Al teatro siempre le ha sobrevolado la idea de hacer remover las conciencias de los espectadores. La pareja barcelonesa conformada por los jóvenes narradores Nao Albet y Marcel Borràs prefiere sacudirlas con meditada violencia. De lado a lado, frenéticamente. Por eso resuenan con estruendo los tiros de fogueo del atraco que se está perpetrando simultáneamente en la realidad escénica y en la ficción. Ambos planos colisionan en el mismo espacio en las obras de ambos creadores, como ya demostraron en Mammón. Y sin embargo en esta podríamos entrever una ambición mayor, o más amplia, más universal: hablar sobre la calidad humana, sobre el precio de la ambición y el egoísmo y la avaricia. En Atraco, paliza y muerte en Agbanäspach al final de lo que se está hablando es de discurso estético, de la materialización del arte, en fin, de teoría teatral. De romper las tradiciones escénicas y reconstruirlas desde un lenguaje poliédrico que bebe tanto de la tradición misma como del mundo audiovisual, del cine y la televisión, pero también de los videojuegos y las redes sociales. Con ese cóctel y una buena dosis de irreverencia levantan un show (porque es lo que es, más allá de la obra al uso) que se desdobla frenéticamente en distintos planos y en distintos géneros, de la comedia al thriller de acción, de lo musical a lo declamatorio, de lo clásico a lo contemporáneo. Es en ese universo, siempre cambiante y ecléctico, que orbita en torno a la ambivalencia de lo viejo y lo nuevo donde la pareja se sale del molde y conforma una identidad rabiosamente original.
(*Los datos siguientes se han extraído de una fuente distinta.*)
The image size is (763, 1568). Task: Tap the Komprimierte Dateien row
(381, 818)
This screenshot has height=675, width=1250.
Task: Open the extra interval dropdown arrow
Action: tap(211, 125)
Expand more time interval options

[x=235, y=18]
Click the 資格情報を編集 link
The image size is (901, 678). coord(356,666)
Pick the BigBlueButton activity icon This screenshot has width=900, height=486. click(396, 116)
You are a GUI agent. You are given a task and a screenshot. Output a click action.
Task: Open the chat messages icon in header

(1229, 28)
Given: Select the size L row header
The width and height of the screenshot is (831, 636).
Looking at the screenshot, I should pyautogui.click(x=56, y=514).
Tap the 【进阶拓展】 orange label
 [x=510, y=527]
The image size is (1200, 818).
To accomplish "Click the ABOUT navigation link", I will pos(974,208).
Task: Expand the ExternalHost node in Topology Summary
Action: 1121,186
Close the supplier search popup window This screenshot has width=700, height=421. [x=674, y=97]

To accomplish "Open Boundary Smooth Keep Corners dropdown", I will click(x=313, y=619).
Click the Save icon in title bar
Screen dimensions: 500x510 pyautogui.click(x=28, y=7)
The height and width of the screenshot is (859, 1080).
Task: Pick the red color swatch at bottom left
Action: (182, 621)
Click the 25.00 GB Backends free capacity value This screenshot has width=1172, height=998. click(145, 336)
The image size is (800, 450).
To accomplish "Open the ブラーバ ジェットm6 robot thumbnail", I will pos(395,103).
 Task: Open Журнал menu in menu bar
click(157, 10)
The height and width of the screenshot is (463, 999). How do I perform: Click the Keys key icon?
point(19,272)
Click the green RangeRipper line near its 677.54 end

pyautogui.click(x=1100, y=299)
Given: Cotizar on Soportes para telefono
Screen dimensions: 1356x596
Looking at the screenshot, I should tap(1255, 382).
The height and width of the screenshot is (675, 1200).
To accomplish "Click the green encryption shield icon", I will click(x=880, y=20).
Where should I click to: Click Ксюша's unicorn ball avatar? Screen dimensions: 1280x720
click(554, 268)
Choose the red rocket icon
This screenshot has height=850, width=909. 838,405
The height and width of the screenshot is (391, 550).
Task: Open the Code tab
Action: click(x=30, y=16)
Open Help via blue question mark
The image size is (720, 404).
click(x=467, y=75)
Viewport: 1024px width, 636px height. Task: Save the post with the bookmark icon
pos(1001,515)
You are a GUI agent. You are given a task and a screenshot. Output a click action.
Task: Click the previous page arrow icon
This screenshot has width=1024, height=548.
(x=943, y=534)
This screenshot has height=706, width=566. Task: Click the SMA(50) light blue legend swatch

De todo ello va Atraco, paliza y muerte en Agbanäspach, escondiéndose con no-tanta-sutileza en la historia de dos chavales, los Nao Albet y Marcel Borràs de la ficción, que crecen en un prostíbulo compartiendo pajas y aspiraciones teatrales y que finalmente reciben el encargo de una famosa productora para realizar una obra con un atraco como punto de partida, lo que supondría su debut “en la ciudad”. Desde ese pretexto reflexionan en vivo y en directo sobre lo comercial y lo alternativo, sobre las exigencias y tópicos de un género, sobre las motivaciones de los personajes y sobre cómo son expuestos, ridiculizados, humillados, desnudados por los autores en favor del espectáculo. Pero lo más interesante de todo, se chocan contra una cuarta pared que al mismo tiempo se esfuerzan por reventar para hablar de lo que es creíble y no, de la verosimilitud y la verdad escénica.
Es entonces cuando irrumpe el personaje de una magistral Irene Escolar, María Kapranov, una caricatura de la artista real Marina Abramovich que en la ficción de los enfants terribles del teatro nacional ejerce de performer e impulsa a los amigos a interpretar de forma realista la obra que han concebido para el teatro de la capital: a llevar el atraco a cabo de verdad. A un ritmo frenético, se suceden los acontecimientos de una historia de las de antes, tradicional, con su planteamiento-nudo-desenlace pero contada en un teatro como nunca, o como muy pocas veces. Intercalando la visión de los creadores con la historia en sí y con la realidad ficticia que estos viven, haciéndolo coincidir todo en un mismo plano y sucediéndose a la vez tres, cuatro y hasta cinco escenas. Jugando con la música, una playlist sensacional que también refleja esa tensión armoniosa entre lo clásico y lo moderno (y que incluye una reivindicación protagonista del gran RP Boo, pionero del footwork); con los subtítulos que le ponen a María, a Irene, que se luce con acento ruso e inglés soviético; con los planos, como en el cine, y con el propio discurso, retorcido y simbólico a veces y directo otras.
Tomarse las cosas demasiado en serio puede acabar, de forma totalmente natural, en este surrealismo relativista que se asienta en que no hay una respuesta adecuada para casi ninguna pregunta de la vida. No va a ser menos el arte. No va a ser menos el teatro.